Black is white, up is down, right is wrong with the Democratic Commies.
A headline from today’s media: “MAGA terrified of Tim Walzs’ Innate Masculinity”…It seems the
Meaning of “Innate” has been changed to “Nonexistent”! Uncle Adolph said to always go for the big lie…DSS
STONER STEREOTYPES
Will the stereotyping of stoners as unsuccessful and slacky stop? (Quit LOOKING @ me, “Bruce”!). Take Rodney Dangerfield! A HUGE stoner, albeit of the closet variety. A successful Actor, Comedian… had his own Academy even! Tho he never could get any respect!!! DSS
The Mendocino Map is a bit misleading. At first glance one would think that with all of the tree symbols that there exists quite a bit of remnant redwood old growth. In reality there is less than 1,000 acres of old growth left from the original 640,000 acres. The largest tract, Montgomery Woods, is not even mentioned. Mendocino County was ravaged.
Funny how Columbus left out the part about abducting and raping 10 and 11 year old girls, and giving them as gifts to his lieutenants.
Not that different from the Oakland PD, I suppose.
Or how his men would compete to see who could slay a woman and her unborn child with a single stroke of the sword.
Not that different from the IDF, I suppose. https://www.sandiegouniontribune.com/2009/03/23/israeli-soldiers-t-shirts-depict-shooting-arabs/
I saw Jeff Lynne’s ELO at the Chase Center on Sunday night.

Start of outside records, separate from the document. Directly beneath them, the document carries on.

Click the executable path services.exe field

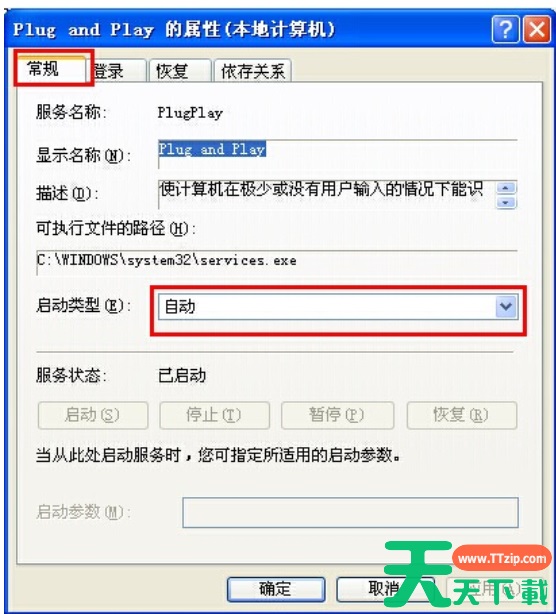[277, 262]
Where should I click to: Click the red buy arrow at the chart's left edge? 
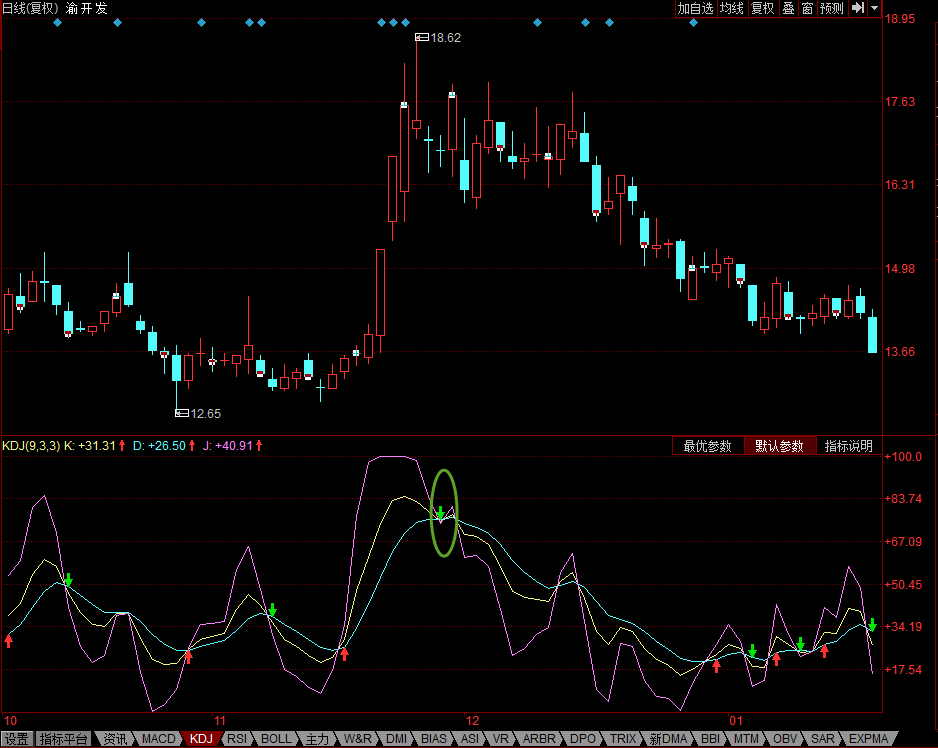[x=8, y=641]
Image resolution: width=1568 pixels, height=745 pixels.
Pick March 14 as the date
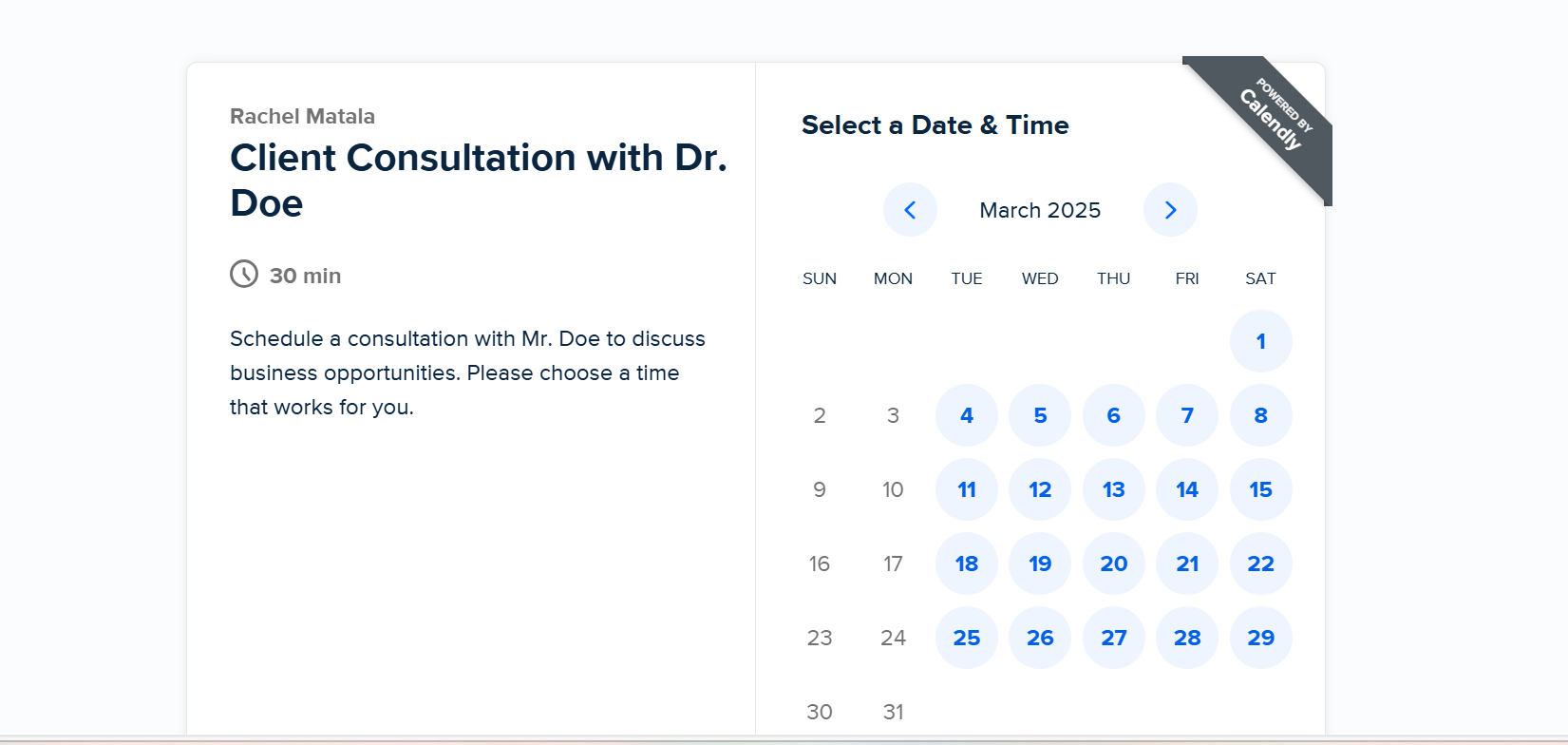pos(1187,489)
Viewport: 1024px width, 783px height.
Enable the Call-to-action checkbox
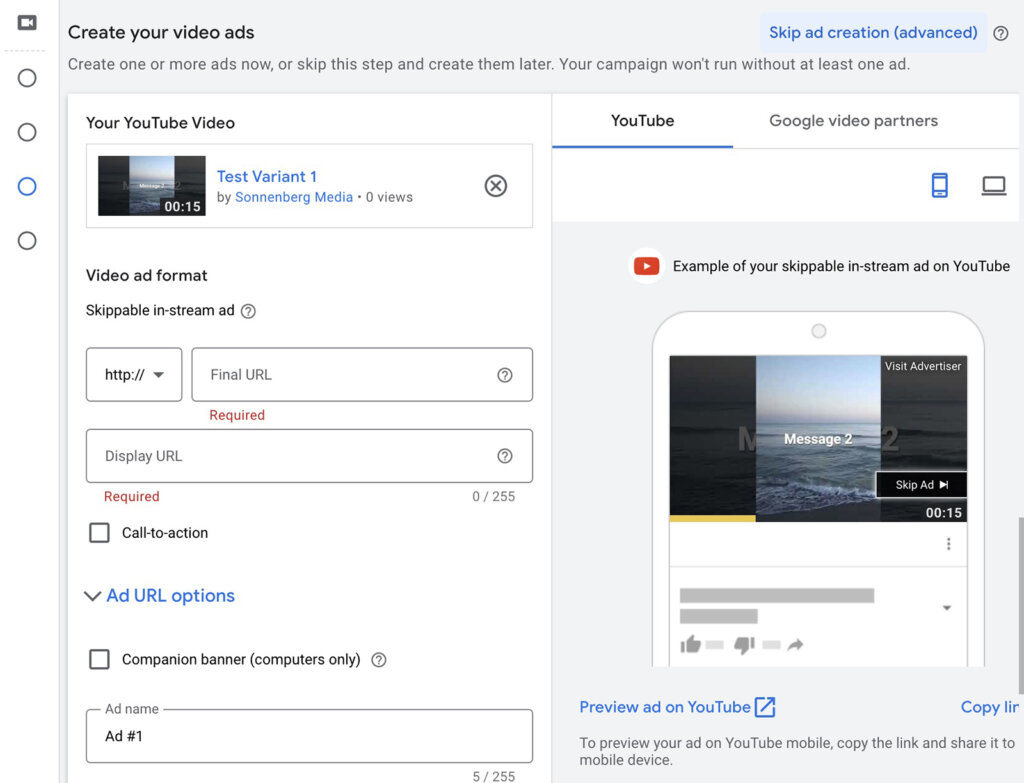coord(99,533)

Great show.
Sometimes I think the 70s might have been the height of civilization.
I think the 60s were big. Art and music went through a renaissance, our culture as a Country changed (drugs became Main St. instead of Back St.), and the space age took men to the moon. The 60s spawned the beginning of the end of the Vietnam War, too.
But unfortunately, several significant leaders of the country were murdered. However, the Country will likely never know the truth about it.

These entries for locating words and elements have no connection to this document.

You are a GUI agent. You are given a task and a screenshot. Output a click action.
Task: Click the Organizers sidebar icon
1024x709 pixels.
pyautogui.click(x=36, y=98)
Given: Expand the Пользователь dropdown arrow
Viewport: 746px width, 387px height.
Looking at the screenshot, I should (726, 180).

I figured after the Kent State killings, the revolution the youth seemed to want would be in the streets, but what I saw was, that everyone went home and became their parents, if you get my drift…
Have a nice day…
Laz
Wow, let’s hope not. I remember the 70’s as the beginning of the yuppie era, rejection of the (somewhat suspect) ideals of the 60’s, but at least there were some (shaky) ideals in the 60’s, unlike the vacuous, drug-fueled (especially the rise in cocaine use) 70’s! This sounds conservative but it isn’t. So much damage was done, so much ground (and precious time) lost. Admittedly there was some good music.

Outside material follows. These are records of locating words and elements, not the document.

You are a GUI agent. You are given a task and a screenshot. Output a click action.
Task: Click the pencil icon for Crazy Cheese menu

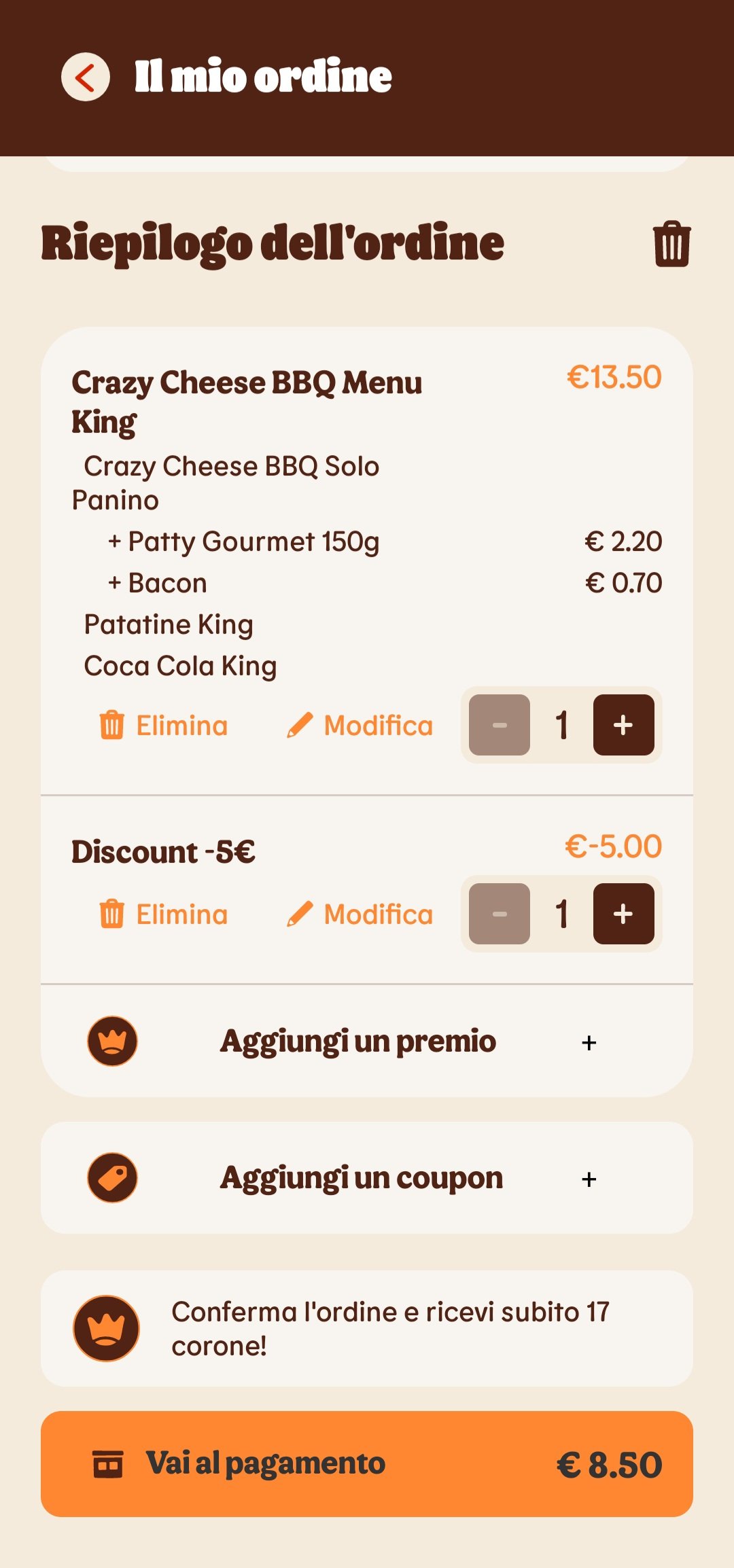[x=300, y=725]
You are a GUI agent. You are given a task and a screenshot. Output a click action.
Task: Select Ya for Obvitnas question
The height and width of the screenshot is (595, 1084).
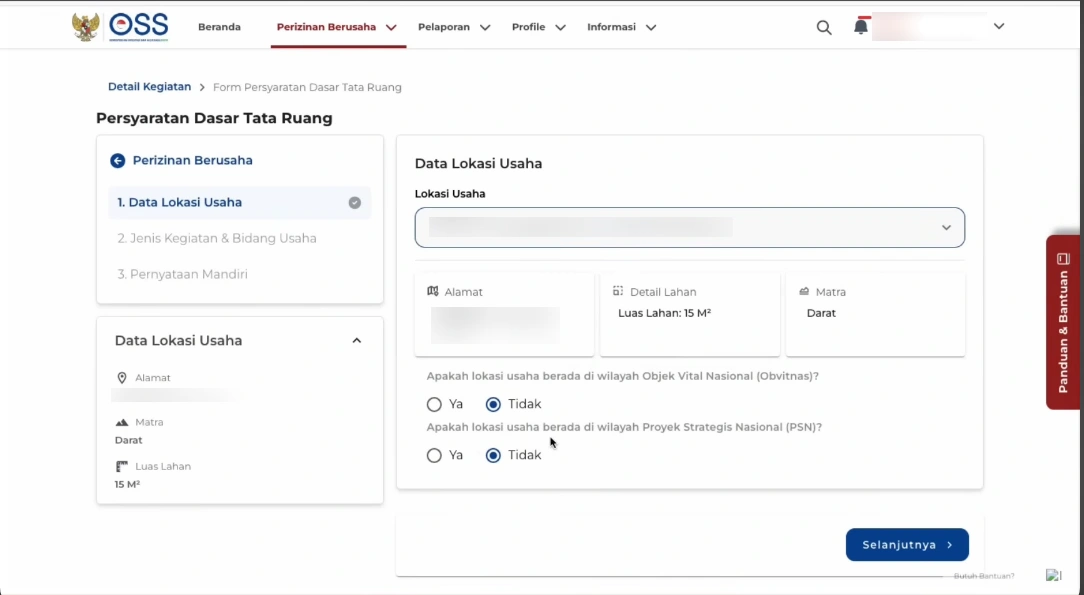pyautogui.click(x=434, y=405)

…experiences familiar to both Western Muslims and anyone of mixed heritage
—> March 22, 2021
Medina Tenour Whiteman stands at the margins of whiteness and Islam. An Anglo-American born to Sufi converts, she feels perennially out of place—not fully at home in Western or Muslim cultures.
In her latest searingly honest memoir, The Invisible Muslim: Journeys Through Whiteness and Islam, Whiteman contemplates what it means to be an invisible Muslim, examining the pernicious effects of white Muslim privilege and exploring what Muslim identity can mean the world over—in lands of religious diversity and cultural insularity, from Andalusia, Bosnia and Turkey to Zanzibar, India and Iran.
Through her travels, she unearths experiences familiar to both Western Muslims and anyone of mixed heritage: a life-long search for belonging and the joys and crises of inhabiting more than one identity.
https://www.amaliah.com/post/61277/invisible-muslim-journeys-whiteness-islam
Consciousness challenge: The late eminent NYU renal physiologist Homer Smith in his book “From Fish to Philosopher”(Doubleday, 1953) on the evolution of the kidney added an epilog, “Consciousness,” speculating on its evolution. Required reading in Zoology 51 (LSU 1964)
Dom DiMaggio is not in the Hall of Fame.
Baseball is weird.
As a little kid I attended a D-League game at the home field of the Santa Rosa Cats managed by Vince Dimaggio, the third Dimaggio brother. I believe he was still playing in addition to his managing duties. Vince married a Fort Bragg girl and is buried in the Fort Bragg cemetery.